▶ 作業内容:
1992年の菊花賞を扱った本文のうち、「ミホノブルボンは基本的にスプ」から「2番人気はダービーに続いてミホノブルボンと同枠を引いたライスシャワー。」までの箇所を一字一句変えずに出力してください。

1992年第53回菊花賞

登録日:2012/01/11 Wed 20:23:16
更新日:2024/02/12 Mon 19:54:30
所要時間:約 5 分で読めます





どこからでも
何でもこいと言う感じか
ミホノブルボン


1992年11月8日に京都競馬場で行われた第53回菊花賞はライスシャワーが勝ったレースである。


【馬柱】



1992年京都5回2日10R 第53回菊花賞
京都芝右3000m 四歳牡牝 定量(57kg)


馬名 騎手
1 1 ヤマニンミラクル 河内洋
2 メイキングテシオ 大崎昭一
2 3 サンキンタツマー 石橋守
4 メイショウセントロ 上籠勝仁
3 5 ワカサファイヤー 小屋敷昭
6 グラールストーン 松永昌博
4 7 ミホノブルボン 小島貞博
8 ライスシャワー 的場均
5 9 ランディーバーン 菅谷正巳
10 マチカネタンホイザ 岡部幸雄
6 11 ヘヴンリーヴォイス 田面木博
12 キョウエイボーガン 松永幹夫
7 13 ヤングライジン 佐藤哲三
14 バンブーゲネシス 武豊
15 セキテイリュウオー 田中勝春
8 16 スーパーソブリン 横山典弘
17 セントライトシチー 南井克巳
18 ダイイチジョイフル 千田輝彦


この年の牡馬クラシック戦線は平成最強の逃げ馬、ミホノブルボンの独壇場で、無敗の二冠を達成していた。
ミホノブルボンは基本的にスプリンターと言われていて、レースを重ねる度に伸びる距離へ挑戦していた。
クラシック最長距離の菊花賞では他の17頭がどこまで迫れるかに注目が集まっていた。

圧倒的1番人気はもちろんミホノブルボン。
無敗の二冠馬で前走の京都新聞杯も日本レコードで勝っていた。
2番人気はダービーに続いてミホノブルボンと同枠を引いたライスシャワー。
ダービー2着馬で前走京都新聞杯もミホノブルボンの2着だった。
3番人気はダービー4着馬で前走カシオペアステークスで古馬相手に2着のマチカネタンホイザ。
4番人気は前走セントライト記念3着のスーパーソブリンだった。


三冠馬の誕生を祝うかのような快晴の下レースは始まった。
ライスシャワーやマチカネタンホイザらが僅かに出遅れる中、1番人気のミホノブルボンは好スタートを決めた。
しかし、同じ逃げ馬で前走京都新聞杯では控えて大敗したキョウエイボーガンが、ダッシュを利かせて先頭に立った。
ミホノブルボンは前に馬を見てレースをするのは、朝日杯以来であり、その年は初めてであった。
久々に他馬を前に見たことで持ち前の負けん気に火が付き1周目の坂の下りで掛かってしまう。
しかし、鞍上の小島貞博騎手が懸命になだめてスタンド前でどうにか折り合う。

人気のライスシャワーやマチカネタンホイザは5、6番手の先行集団で前をうかがっていた。
ライスシャワーの鞍上の的場騎手は予想通りの展開に余裕があったと言う。

キョウエイボーガンが軽快に逃げ、それを追うミホノブルボン。

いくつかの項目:
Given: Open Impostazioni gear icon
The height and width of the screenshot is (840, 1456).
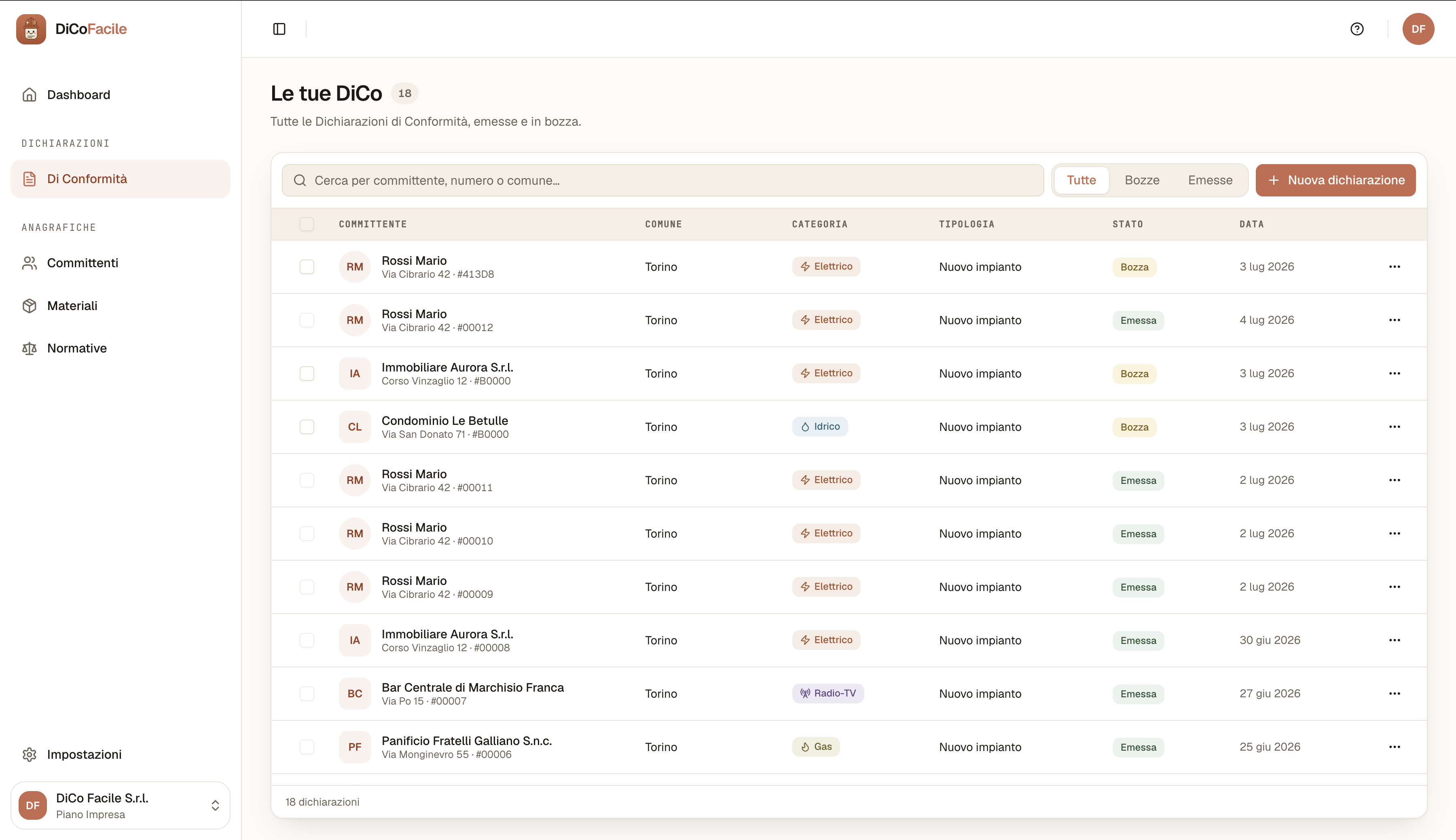Looking at the screenshot, I should click(30, 755).
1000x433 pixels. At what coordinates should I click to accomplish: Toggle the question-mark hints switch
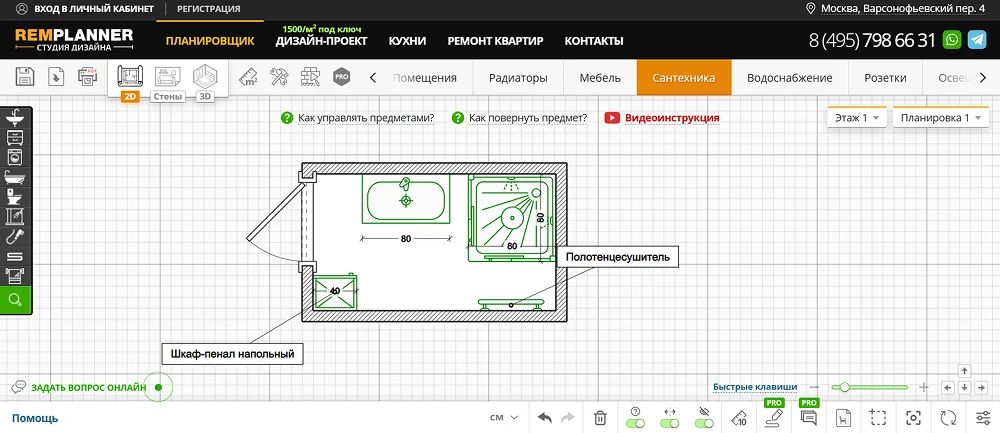point(634,423)
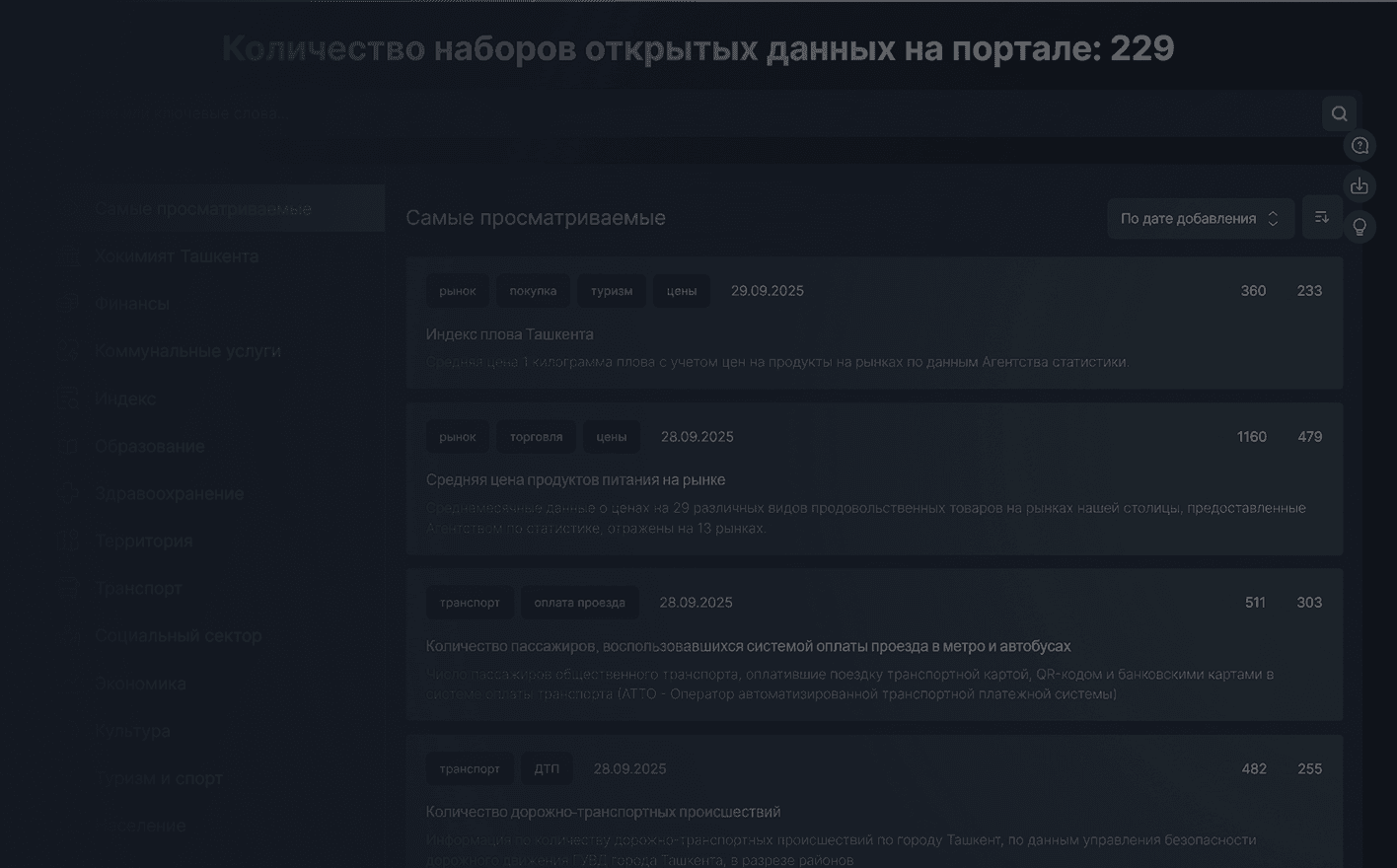Open the help question-mark icon

click(x=1360, y=145)
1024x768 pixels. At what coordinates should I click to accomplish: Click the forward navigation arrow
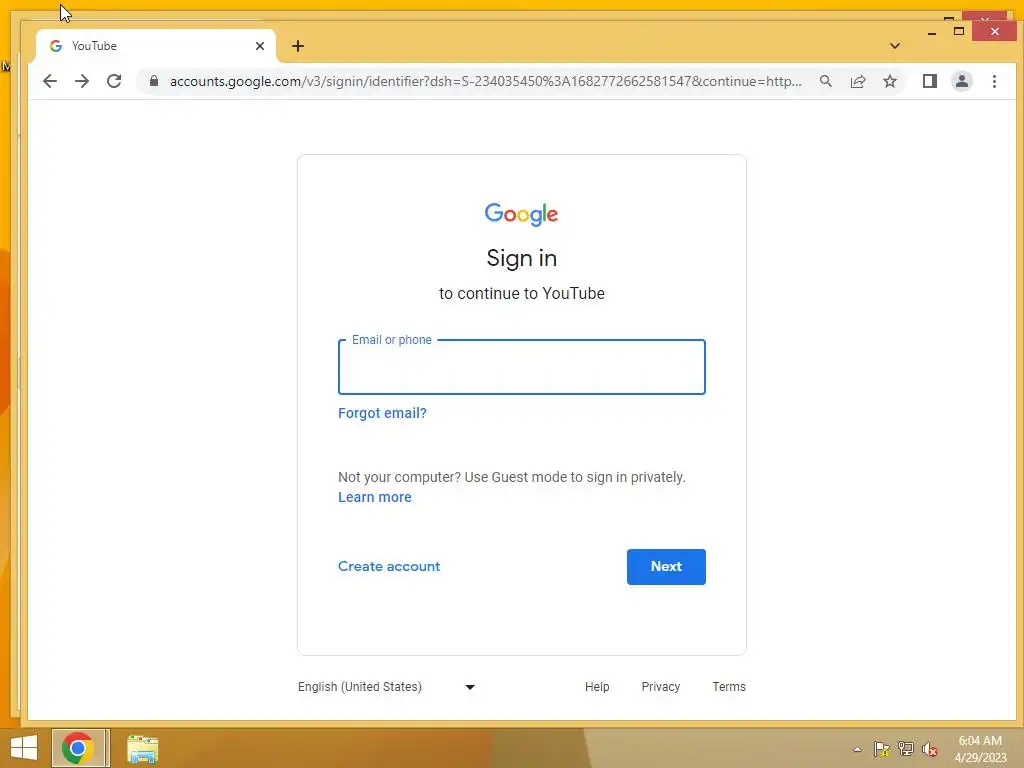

▶ 回答:
ミホノブルボンは基本的にスプリンターと言われていて、レースを重ねる度に伸びる距離へ挑戦していた。
クラシック最長距離の菊花賞では他の17頭がどこまで迫れるかに注目が集まっていた。

圧倒的1番人気はもちろんミホノブルボン。
無敗の二冠馬で前走の京都新聞杯も日本レコードで勝っていた。
2番人気はダービーに続いてミホノブルボンと同枠を引いたライスシャワー。